News (USA)

Northwest Arkansas city’s voters weigh new LGBT protections

Attorney General Leslie Rutledge (R-Ark.)
Attorney General Leslie Rutledge (R-Ark.) AP

LITTLE ROCK, Ark. (AP) — A northwest Arkansas city is getting a second shot at banning discrimination based on sexual orientation and gender identity, as voters weigh whether to challenge a new state law aimed at banning such local protections.

Months after voters repealed an earlier anti-discrimination ordinance, Fayetteville is holding a special election Tuesday on a revised version of the measure that prompted the state law critics have called anti-gay. If voters approve the measure, it’ll make Fayetteville the fifth municipality to test the law aimed at preventing local-level protections for lesbian, gay, bisexual and transgender people.

It also comes in the wake of Arkansas and Indiana lawmakers reworking religious objections legislation approved in both states over widespread criticism the measure endorsed discrimination against gays and lesbians.

“It’s a ripe opportunity to right a wrong, especially considering the reputation impact that things like that (religious freedom) bill had last spring here and in Indiana,” said Kyle Smith, chairman of For Fayetteville, the group campaigning for the ordinance. “We’ve really seen what kind economic impact taking a backward step can have.”

Supporters of the ordinance say they’re in a better position than in December, when Fayetteville voters repealed the anti-discrimination ordinance adopted by the city council earlier that fall. Smith said the proposal was reworked to address voters’ concerns. It now includes wider exemptions for churches, as well as religious organizations and schools. It also creates a seven-member commission to investigate any complaints under the ordinance.

The Fayetteville Chamber of Commerce, which opposed last year’s measure, are now backing the revised ordinance. The Human Rights Campaign, the nation’s largest LGBT civil rights group, had campaigned heavily for the ordinance last year but isn’t backing the latest proposal because it “stops short of full and equal protections.”

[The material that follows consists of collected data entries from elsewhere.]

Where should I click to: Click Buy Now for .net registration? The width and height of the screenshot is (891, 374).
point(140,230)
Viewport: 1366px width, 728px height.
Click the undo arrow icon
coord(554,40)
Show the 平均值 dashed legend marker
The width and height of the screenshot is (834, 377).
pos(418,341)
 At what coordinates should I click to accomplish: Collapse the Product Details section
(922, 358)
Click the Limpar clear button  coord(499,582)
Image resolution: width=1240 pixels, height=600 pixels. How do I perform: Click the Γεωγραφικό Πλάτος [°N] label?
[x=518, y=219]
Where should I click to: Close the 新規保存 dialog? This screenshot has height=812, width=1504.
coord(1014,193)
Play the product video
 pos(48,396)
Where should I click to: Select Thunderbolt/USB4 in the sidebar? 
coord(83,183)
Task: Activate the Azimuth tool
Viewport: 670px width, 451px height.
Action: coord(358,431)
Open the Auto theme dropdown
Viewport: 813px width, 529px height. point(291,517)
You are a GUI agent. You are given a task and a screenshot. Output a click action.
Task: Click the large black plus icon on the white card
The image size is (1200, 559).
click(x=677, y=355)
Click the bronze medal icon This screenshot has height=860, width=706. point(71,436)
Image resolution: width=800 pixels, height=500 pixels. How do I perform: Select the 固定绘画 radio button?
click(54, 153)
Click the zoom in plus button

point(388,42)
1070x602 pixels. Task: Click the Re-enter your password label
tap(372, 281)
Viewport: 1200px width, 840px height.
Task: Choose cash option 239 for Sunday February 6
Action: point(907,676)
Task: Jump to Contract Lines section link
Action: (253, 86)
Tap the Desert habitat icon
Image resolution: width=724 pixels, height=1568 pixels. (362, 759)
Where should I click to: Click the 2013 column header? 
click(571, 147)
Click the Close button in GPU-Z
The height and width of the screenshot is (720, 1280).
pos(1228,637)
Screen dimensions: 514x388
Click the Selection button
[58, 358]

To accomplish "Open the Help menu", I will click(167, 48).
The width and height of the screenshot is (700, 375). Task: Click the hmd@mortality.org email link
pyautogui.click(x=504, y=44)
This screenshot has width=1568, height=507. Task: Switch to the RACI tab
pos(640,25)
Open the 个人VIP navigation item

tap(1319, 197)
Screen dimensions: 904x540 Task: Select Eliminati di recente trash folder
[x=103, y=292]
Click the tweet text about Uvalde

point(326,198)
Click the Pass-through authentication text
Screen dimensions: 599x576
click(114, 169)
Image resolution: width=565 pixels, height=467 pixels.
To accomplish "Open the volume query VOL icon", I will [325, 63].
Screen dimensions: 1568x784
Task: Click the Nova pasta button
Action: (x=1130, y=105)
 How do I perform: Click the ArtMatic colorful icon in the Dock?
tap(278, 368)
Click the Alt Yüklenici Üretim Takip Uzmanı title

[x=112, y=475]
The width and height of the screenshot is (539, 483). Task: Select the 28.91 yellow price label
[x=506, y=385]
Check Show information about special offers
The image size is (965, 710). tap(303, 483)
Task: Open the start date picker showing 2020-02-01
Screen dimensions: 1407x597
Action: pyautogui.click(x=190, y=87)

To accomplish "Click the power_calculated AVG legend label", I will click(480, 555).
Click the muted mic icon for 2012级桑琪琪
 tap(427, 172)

Opponents of the ordinance said the changes have done nothing to alleviate their concerns that the measure will infringe on the rights of businesses and individuals.

“The changes made were cosmetic and they changed wording and they made certain things more palatable to try to deceive the public,” said Duncan Campbell, president of Protect Fayetteville.

Fayetteville’s proposal is similar to an anti-discrimination ordinance approved by voters in the neighboring tourist town of Eureka Springs. Little Rock, Hot Springs and Pulaski County have approved more scaled-back ordinances that only apply to their agencies and contractors.